____ DOCUMENT TEXT

However, this year in Vukovich v. 1345 Fee, LLC, 58 A.D.3d 410, without mentioning any of the above-cited cases, the First Department granted summary judgment to plaintiff under facts similar to those in said cases, stating merely that the “ladder provided to plaintiff was inadequate to prevent him from falling five to seven feet to the floor after being shocked and was a proximate cause of his injuries.”   That action was then tried before me and resulted in a jury award to plaintiff of over $5,000,000.   However, shortly after the award, the First Department recalled its prior determination and issued a new decision (61 A.D.3d 533, 878 N.Y.S.2d 15), which adhered to its prior grant of summary judgment to plaintiff, but withdrew the portion of the prior decision that granted summary judgment on an indemnity claim, and determined that there were triable issues of fact on such claim.

________

THE TASKS =
a. Answer these from the passage on the Vukovich case:
(i) Which court granted summary judgment to the plaintiff in Vukovich v. 1345 Fee, LLC?
(ii) How large was the jury award to the plaintiff?
(iii) What part of its prior decision did that court withdraw in its new decision?
b. In the passage on the Vukovich case, write out the words starting at "However, this year" and ending at "on such claim.".
c. Extend the passage on the Vukovich case, picking up after its final sentence.

____ RECORD SET

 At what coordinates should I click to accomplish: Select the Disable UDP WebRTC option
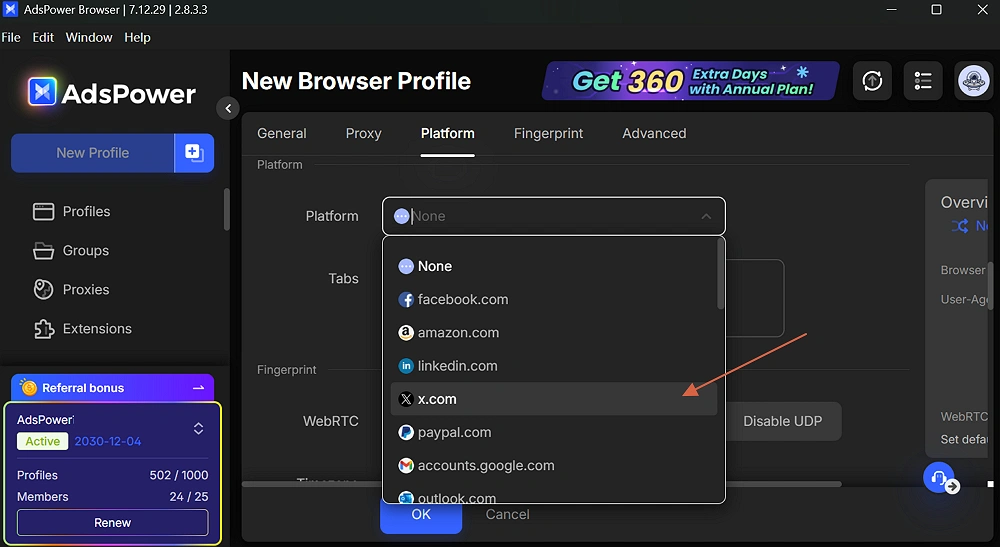coord(782,422)
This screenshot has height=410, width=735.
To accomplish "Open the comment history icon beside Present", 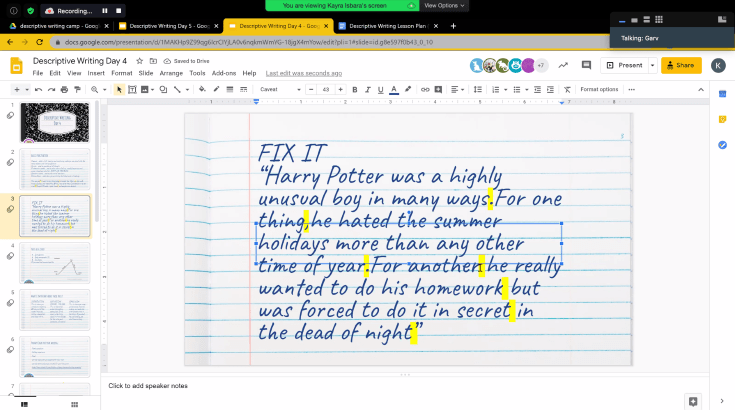I will pyautogui.click(x=585, y=65).
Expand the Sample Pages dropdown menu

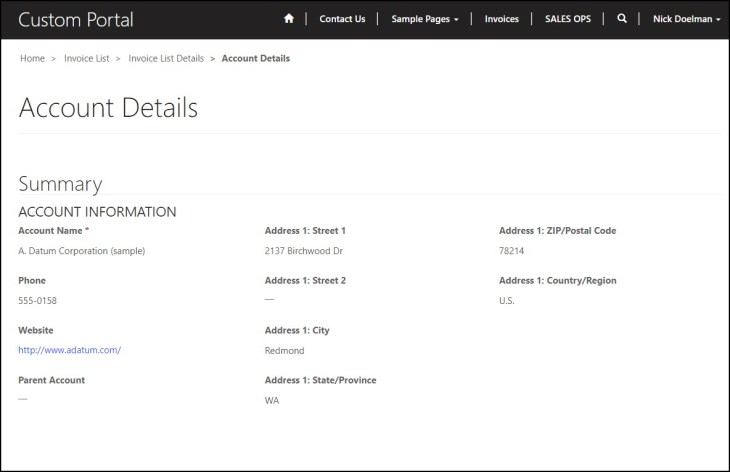[x=426, y=19]

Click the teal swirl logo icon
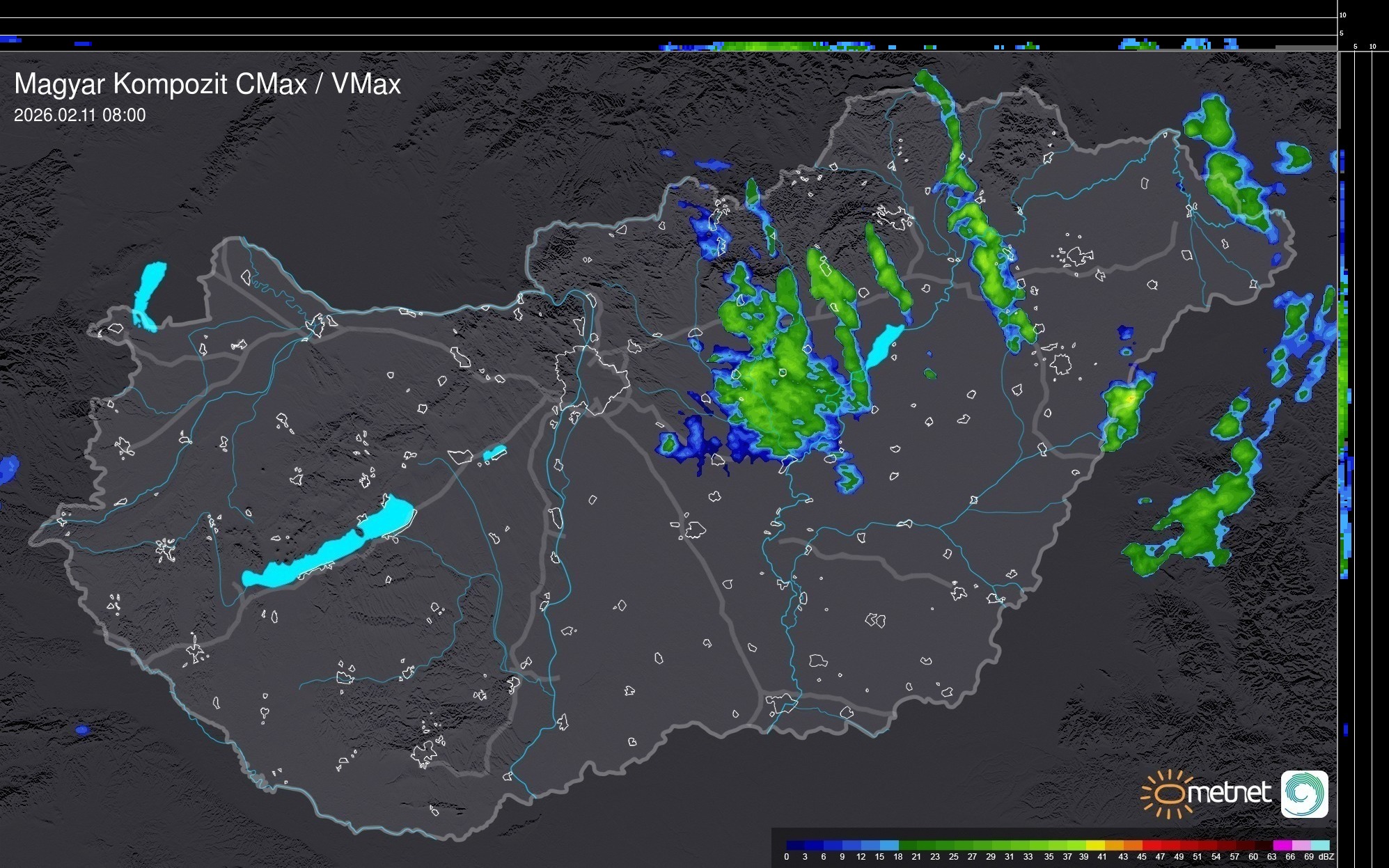(x=1304, y=794)
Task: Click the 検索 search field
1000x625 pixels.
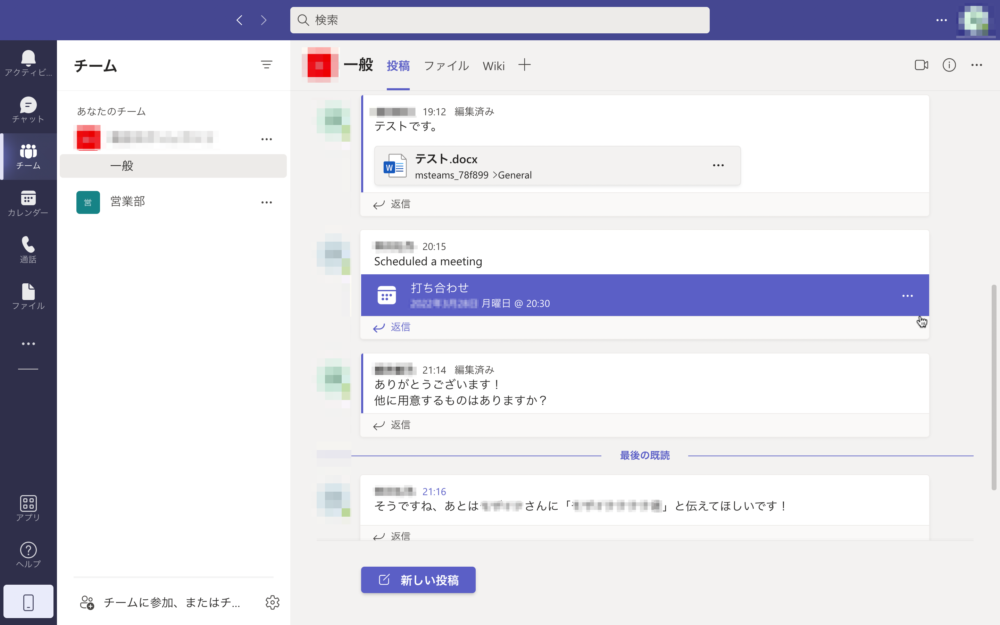Action: 500,20
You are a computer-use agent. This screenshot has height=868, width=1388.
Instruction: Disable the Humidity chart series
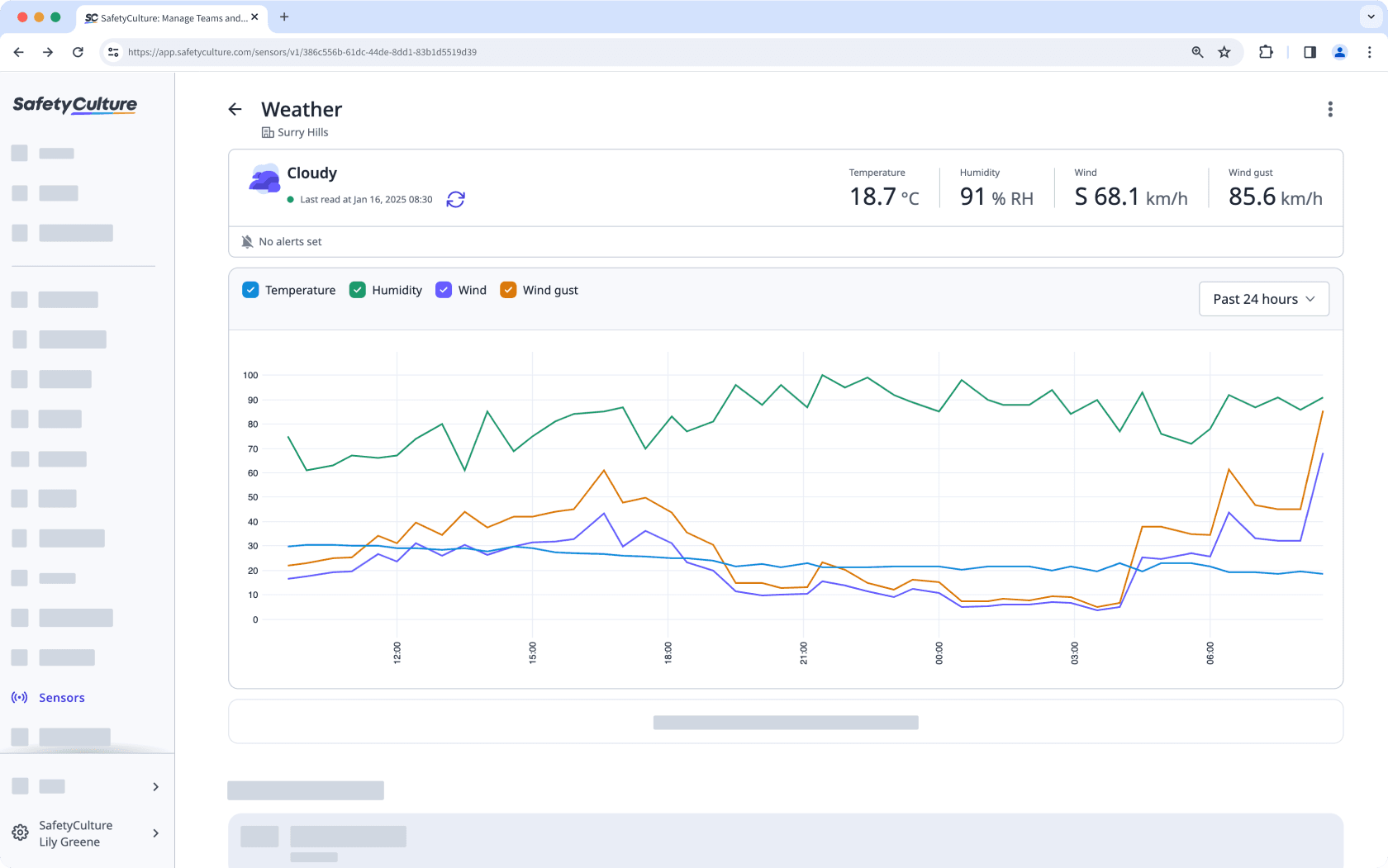[x=357, y=290]
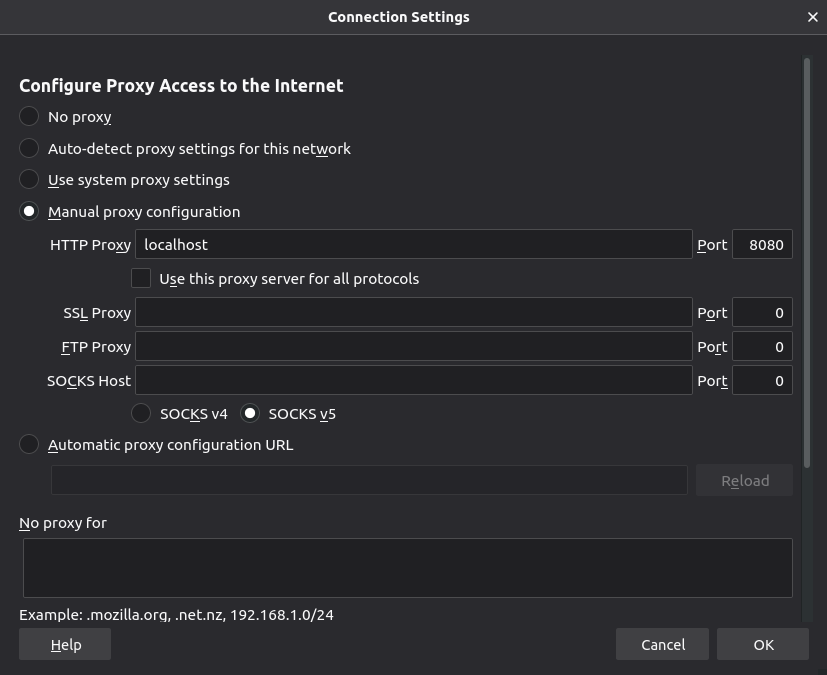Click into the HTTP Proxy host field

click(x=413, y=244)
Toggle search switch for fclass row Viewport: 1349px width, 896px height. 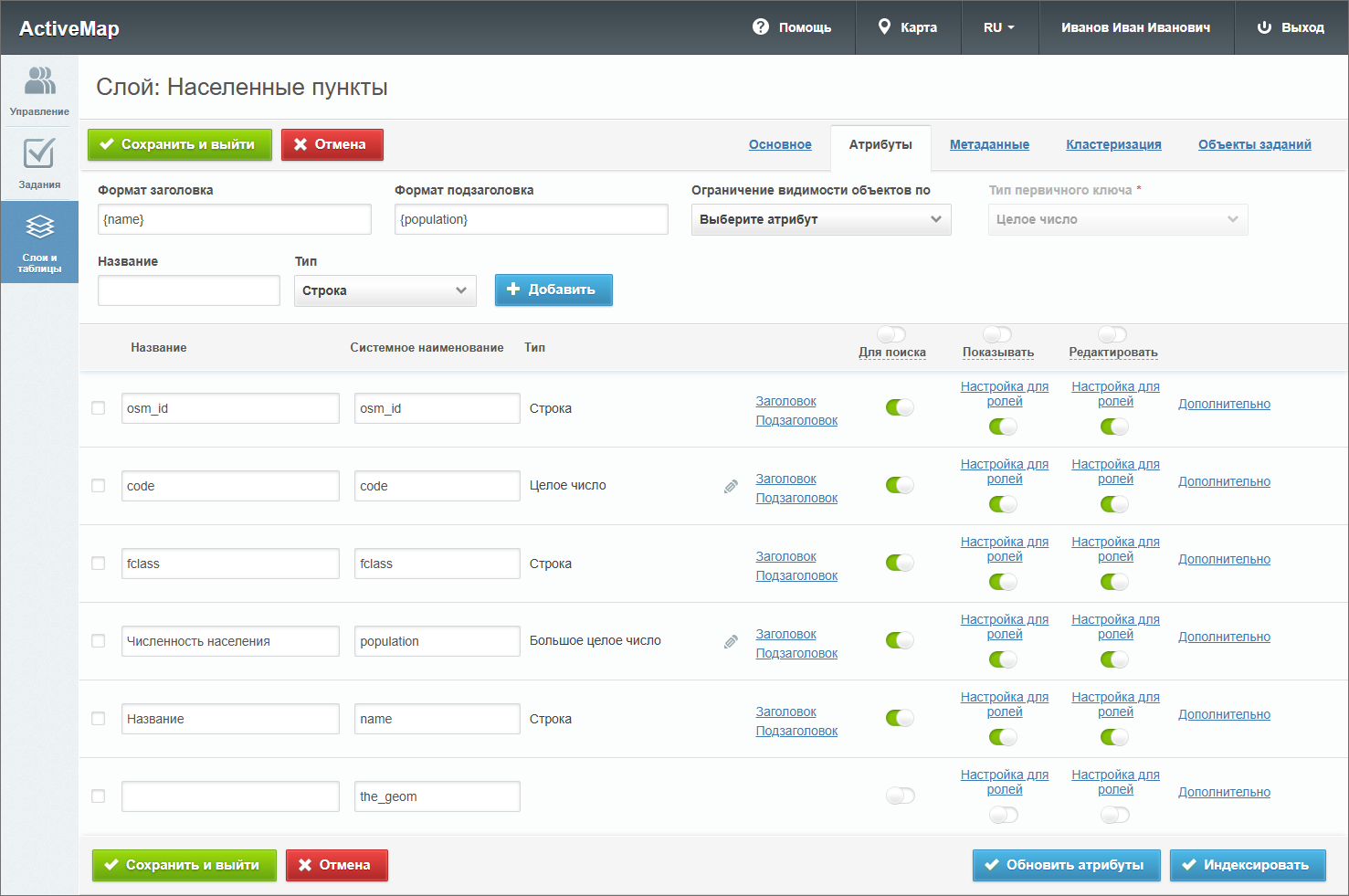coord(900,563)
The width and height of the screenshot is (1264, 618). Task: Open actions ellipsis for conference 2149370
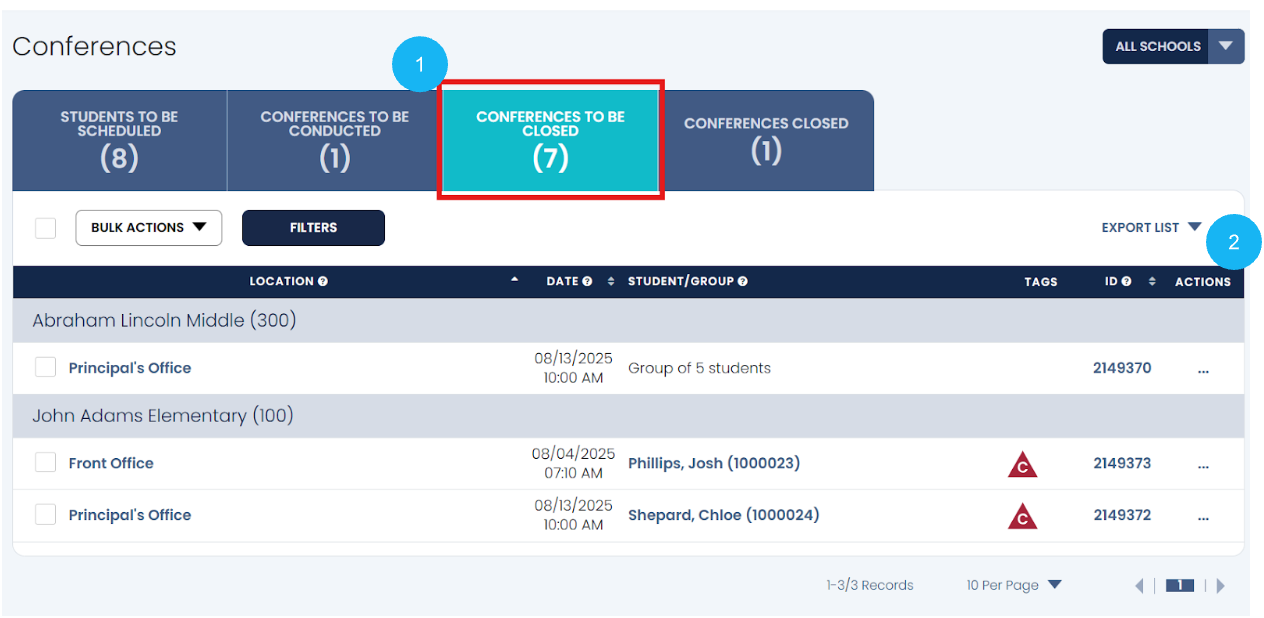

________

OUTPUTS =
a.
(i) The First Department.
(ii) Over $5,000,000.
(iii) The portion that granted summary judgment on an indemnity claim.

b.
However, this year in Vukovich v. 1345 Fee, LLC, 58 A.D.3d 410, without mentioning any of the above-cited cases, the First Department granted summary judgment to plaintiff under facts similar to those in said cases, stating merely that the “ladder provided to plaintiff was inadequate to prevent him from falling five to seven feet to the floor after being shocked and was a proximate cause of his injuries.”   That action was then tried before me and resulted in a jury award to plaintiff of over $5,000,000.   However, shortly after the award, the First Department recalled its prior determination and issued a new decision (61 A.D.3d 533, 878 N.Y.S.2d 15), which adhered to its prior grant of summary judgment to plaintiff, but withdrew the portion of the prior decision that granted summary judgment on an indemnity claim, and determined that there were triable issues of fact on such claim.

c.
In view of the above, the motion of Apple to dismiss plaintiff's claim against it under § 240(1) is denied.   It is noted that plaintiff has not moved for summary judgment.

In conclusion, the Clerk shall enter judgment dismissing all claims against Magen and Donnelly, severing the remaining action.

This decision constitutes the order of the court.

FOOTNOTES

1.   Research indicates that there are literally hundreds of cases where judges have had to wrestle with this issue.   While recognizing that the courts are not policy makers, I continue to wonder, if the intent of the law is to protect workers employed at heights, why it should make any difference from a policy standpoint whether a worker was merely screwing in a light bulb or doing more.

EDWARD H. LEHNER, J.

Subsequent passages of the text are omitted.